TO DO → The line containing "2016年11月 (1300, 1129)" marks the end: quote every line from the start of the records below through it, word for word.
--- START ---
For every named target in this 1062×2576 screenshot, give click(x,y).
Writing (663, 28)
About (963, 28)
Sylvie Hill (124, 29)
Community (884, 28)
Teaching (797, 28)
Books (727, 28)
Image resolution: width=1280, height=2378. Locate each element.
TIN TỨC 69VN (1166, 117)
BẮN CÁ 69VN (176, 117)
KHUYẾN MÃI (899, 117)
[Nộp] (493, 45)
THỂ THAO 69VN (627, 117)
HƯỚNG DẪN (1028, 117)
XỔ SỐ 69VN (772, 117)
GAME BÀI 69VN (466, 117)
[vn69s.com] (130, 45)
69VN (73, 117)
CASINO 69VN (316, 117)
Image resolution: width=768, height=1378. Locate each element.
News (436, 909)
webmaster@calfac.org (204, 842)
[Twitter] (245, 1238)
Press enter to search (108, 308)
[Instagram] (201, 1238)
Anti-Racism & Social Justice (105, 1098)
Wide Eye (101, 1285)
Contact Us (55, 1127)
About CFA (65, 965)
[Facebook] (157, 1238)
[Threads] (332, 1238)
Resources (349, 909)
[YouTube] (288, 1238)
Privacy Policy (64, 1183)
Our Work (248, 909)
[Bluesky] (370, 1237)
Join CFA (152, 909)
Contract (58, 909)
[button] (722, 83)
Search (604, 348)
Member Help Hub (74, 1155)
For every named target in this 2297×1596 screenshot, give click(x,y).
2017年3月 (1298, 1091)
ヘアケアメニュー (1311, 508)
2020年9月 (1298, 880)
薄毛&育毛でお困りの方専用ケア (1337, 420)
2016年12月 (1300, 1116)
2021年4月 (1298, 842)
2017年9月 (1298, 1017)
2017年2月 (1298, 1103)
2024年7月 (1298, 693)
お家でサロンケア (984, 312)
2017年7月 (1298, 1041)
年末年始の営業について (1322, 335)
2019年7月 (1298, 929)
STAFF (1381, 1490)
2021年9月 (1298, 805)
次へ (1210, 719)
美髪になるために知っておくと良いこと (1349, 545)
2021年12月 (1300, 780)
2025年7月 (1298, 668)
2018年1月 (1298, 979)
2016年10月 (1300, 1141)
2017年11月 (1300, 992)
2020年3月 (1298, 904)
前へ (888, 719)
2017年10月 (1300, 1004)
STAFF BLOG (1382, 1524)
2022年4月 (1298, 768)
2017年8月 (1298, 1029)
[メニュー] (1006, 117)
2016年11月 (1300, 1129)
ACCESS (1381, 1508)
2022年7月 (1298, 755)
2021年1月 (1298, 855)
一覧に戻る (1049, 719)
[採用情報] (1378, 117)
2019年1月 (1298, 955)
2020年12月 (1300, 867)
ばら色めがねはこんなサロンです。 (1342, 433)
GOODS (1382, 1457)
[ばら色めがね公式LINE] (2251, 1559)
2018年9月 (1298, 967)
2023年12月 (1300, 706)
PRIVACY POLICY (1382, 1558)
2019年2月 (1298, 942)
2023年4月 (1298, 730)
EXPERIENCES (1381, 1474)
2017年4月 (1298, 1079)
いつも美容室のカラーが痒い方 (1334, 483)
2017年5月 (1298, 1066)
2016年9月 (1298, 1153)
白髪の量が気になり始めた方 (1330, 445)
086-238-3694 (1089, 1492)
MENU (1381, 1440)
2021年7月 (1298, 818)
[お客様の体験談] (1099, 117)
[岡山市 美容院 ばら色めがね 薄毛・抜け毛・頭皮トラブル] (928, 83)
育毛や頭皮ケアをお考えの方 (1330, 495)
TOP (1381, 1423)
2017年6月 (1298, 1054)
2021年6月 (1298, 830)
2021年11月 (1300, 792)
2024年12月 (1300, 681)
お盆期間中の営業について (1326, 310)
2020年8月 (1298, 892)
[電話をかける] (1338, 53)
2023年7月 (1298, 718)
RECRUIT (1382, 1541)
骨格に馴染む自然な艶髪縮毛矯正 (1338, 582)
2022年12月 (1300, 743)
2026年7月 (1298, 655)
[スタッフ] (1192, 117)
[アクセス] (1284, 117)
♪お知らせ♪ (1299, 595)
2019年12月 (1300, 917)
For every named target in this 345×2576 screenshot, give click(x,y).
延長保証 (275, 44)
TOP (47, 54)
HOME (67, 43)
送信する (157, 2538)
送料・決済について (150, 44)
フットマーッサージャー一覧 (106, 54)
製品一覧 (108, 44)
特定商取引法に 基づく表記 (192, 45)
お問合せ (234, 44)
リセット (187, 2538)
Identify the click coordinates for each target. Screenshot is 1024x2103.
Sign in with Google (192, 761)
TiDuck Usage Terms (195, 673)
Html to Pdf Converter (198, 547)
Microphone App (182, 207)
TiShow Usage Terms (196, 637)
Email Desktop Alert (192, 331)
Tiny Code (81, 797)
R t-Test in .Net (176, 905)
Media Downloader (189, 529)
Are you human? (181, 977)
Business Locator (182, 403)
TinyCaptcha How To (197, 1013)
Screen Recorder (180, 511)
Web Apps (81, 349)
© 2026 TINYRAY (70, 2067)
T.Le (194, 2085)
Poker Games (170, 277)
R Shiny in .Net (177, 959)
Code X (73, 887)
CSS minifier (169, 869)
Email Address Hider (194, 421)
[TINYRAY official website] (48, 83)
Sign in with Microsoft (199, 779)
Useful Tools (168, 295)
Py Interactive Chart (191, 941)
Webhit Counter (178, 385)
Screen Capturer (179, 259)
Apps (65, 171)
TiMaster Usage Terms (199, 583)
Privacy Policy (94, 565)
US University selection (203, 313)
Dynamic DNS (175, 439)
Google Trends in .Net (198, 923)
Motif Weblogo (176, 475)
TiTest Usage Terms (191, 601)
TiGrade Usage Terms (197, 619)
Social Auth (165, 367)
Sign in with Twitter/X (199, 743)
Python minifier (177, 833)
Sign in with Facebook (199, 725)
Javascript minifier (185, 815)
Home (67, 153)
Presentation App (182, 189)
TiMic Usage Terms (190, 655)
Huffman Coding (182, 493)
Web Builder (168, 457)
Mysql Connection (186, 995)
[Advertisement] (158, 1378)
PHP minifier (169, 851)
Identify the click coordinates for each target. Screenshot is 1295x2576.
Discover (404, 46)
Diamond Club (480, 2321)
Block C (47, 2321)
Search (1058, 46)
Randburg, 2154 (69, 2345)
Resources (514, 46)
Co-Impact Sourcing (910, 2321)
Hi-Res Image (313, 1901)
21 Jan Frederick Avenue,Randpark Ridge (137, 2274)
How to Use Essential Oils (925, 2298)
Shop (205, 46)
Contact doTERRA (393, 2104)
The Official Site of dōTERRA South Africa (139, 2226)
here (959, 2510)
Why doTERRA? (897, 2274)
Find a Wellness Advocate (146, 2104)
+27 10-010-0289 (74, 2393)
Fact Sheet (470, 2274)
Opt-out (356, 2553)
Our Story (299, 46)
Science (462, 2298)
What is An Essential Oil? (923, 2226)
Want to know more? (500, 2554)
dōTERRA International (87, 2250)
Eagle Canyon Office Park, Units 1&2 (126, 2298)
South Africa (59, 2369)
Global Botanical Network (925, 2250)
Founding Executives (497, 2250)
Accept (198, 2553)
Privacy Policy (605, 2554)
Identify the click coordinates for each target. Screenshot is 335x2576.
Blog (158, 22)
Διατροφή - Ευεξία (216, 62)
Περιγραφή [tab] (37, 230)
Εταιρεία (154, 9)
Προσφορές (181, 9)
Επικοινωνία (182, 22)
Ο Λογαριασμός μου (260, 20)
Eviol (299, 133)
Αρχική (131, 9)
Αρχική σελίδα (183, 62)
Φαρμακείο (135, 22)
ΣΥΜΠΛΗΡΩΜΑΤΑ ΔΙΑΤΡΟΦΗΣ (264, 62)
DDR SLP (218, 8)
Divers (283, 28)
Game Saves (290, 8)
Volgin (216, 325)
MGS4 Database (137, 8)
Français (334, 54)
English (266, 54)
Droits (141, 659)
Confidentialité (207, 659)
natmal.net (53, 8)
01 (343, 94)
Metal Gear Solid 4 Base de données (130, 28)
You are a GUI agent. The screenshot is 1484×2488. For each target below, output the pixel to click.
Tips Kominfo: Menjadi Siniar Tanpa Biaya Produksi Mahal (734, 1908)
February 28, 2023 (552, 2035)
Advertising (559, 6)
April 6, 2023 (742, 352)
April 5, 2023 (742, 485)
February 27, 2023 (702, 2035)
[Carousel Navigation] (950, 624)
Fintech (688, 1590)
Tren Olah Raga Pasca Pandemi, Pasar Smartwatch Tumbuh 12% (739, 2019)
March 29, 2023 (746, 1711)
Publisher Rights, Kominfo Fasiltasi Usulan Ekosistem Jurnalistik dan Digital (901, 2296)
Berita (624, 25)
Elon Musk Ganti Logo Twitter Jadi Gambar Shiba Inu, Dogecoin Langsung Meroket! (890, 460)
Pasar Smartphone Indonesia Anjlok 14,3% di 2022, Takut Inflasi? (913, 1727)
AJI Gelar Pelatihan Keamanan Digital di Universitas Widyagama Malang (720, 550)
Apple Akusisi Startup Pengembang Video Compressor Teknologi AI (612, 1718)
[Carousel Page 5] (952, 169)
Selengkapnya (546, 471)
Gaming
--- END ---
SOLVED PROBLEM →
For every named target in this 1062×2576 screenshot, give click(x,y).
Writing (663, 28)
About (963, 28)
Sylvie Hill (124, 29)
Community (884, 28)
Teaching (797, 28)
Books (727, 28)
Image resolution: width=1280, height=2378. Locate each element.
TIN TỨC 69VN (1166, 117)
BẮN CÁ 69VN (176, 117)
KHUYẾN MÃI (899, 117)
[Nộp] (493, 45)
THỂ THAO 69VN (627, 117)
HƯỚNG DẪN (1028, 117)
XỔ SỐ 69VN (772, 117)
GAME BÀI 69VN (466, 117)
[vn69s.com] (130, 45)
69VN (73, 117)
CASINO 69VN (316, 117)
Image resolution: width=768, height=1378. Locate each element.
News (436, 909)
webmaster@calfac.org (204, 842)
[Twitter] (245, 1238)
Press enter to search (108, 308)
[Instagram] (201, 1238)
Anti-Racism & Social Justice (105, 1098)
Wide Eye (101, 1285)
Contact Us (55, 1127)
About CFA (65, 965)
[Facebook] (157, 1238)
[Threads] (332, 1238)
Resources (349, 909)
[YouTube] (288, 1238)
Privacy Policy (64, 1183)
Our Work (248, 909)
[Bluesky] (370, 1237)
Join CFA (152, 909)
Contract (58, 909)
[button] (722, 83)
Search (604, 348)
Member Help Hub (74, 1155)
For every named target in this 2297×1596 screenshot, give click(x,y).
2017年3月 (1298, 1091)
ヘアケアメニュー (1311, 508)
2020年9月 (1298, 880)
薄毛&育毛でお困りの方専用ケア (1337, 420)
2016年12月 (1300, 1116)
2021年4月 (1298, 842)
2017年9月 (1298, 1017)
2017年2月 (1298, 1103)
2024年7月 (1298, 693)
お家でサロンケア (984, 312)
2017年7月 (1298, 1041)
年末年始の営業について (1322, 335)
2019年7月 (1298, 929)
STAFF (1381, 1490)
2021年9月 (1298, 805)
次へ (1210, 719)
美髪になるために知っておくと良いこと (1349, 545)
2021年12月 (1300, 780)
2025年7月 (1298, 668)
2018年1月 (1298, 979)
2016年10月 (1300, 1141)
2017年11月 (1300, 992)
2020年3月 (1298, 904)
前へ (888, 719)
2017年10月 (1300, 1004)
STAFF BLOG (1382, 1524)
2022年4月 (1298, 768)
2017年8月 (1298, 1029)
[メニュー] (1006, 117)
2016年11月 (1300, 1129)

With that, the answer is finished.